Abstract

Human GH (hGH) consists of several molecular forms. Monomeric forms present in pituitary extracts include the single chain, 22,000 mol wt form (22K; hGH-B); a 20,000 mol wt, single chain variant (20K); three proteolytically cleaved, two-chain forms (hGH-C, -D, and -E), acetylated, deaminated, and slow-migrating forms. It is not known which of these forms are secreted in vivo or whether peripheral organs contribute to the interconversion between some of these hGH forms. To answer these questions, we studied the molecular forms of hGH excreted in urine from normal volunteers and from an acromegalic patient, as urinary hGH presumably reflects integrated plasma hGH. hGH was extracted from urine by hollow fiber diafiltration and concentration, followed by immunoadsorbent chromatography. The extracted hGH was examined by polyacrylamide gel electrophoresis under native as well as denaturing and reducing conditions and by isoelectric focusing. The predominant form of hGH in both normal urine and urine from the acromegalic patient was 22K, with small quantities (approximately 10%) of 20K and an unidentified acidic form also present. Cleaved forms with enhanced bioactivity (hGH-D and -E) and big hGH forms were not detectable.
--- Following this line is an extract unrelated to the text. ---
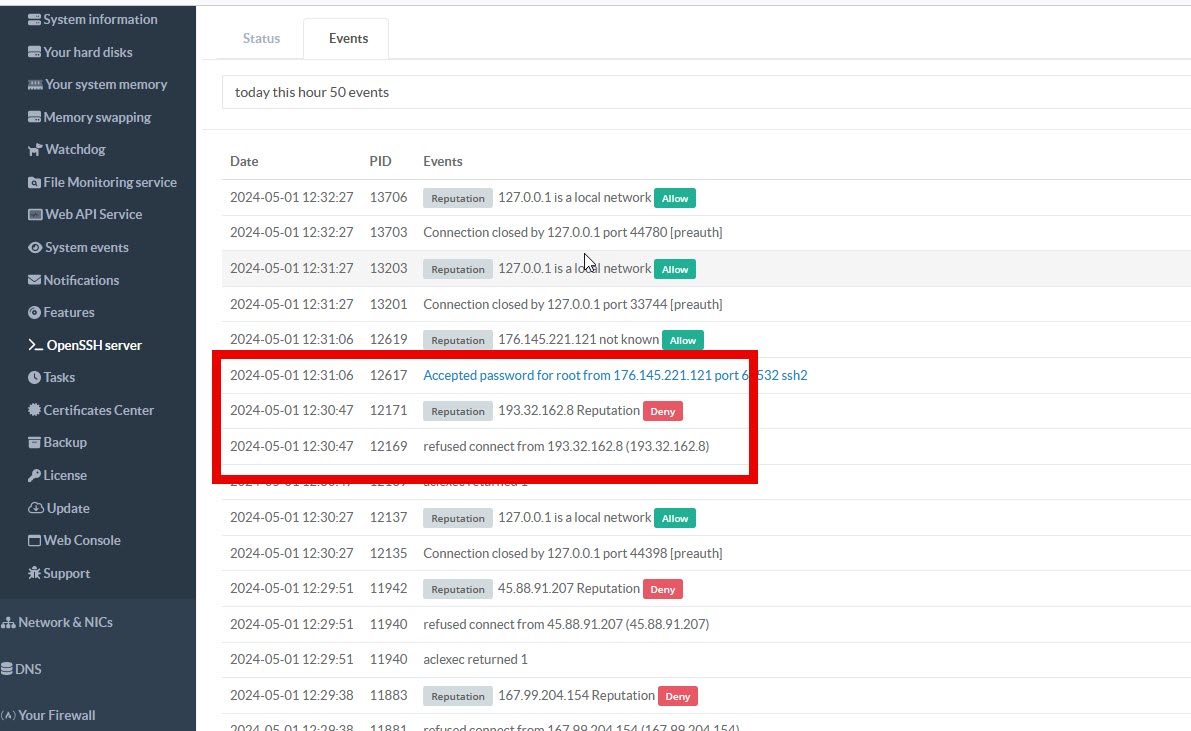Screen dimensions: 1191x731
Task: Click the Allow badge for 176.145.221.121
Action: [x=683, y=341]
We conclude that 1) the pattern of urinary hGH suggests that spontaneously secreted and circulating hGH is composed of at least three hGH forms, with 22K predominating; 2) the pattern of urinary hGH is similar to that of plasma hGH after L-dopa stimulation; 3) hGH excreted in acromegaly is indistinguishable from hGH excreted by normal subjects; 4) only a minute fraction (less than 0.01%) of the hGH secreted reaches the final urine; and 5) renal interconversion among hGH forms does not appear quantitatively important.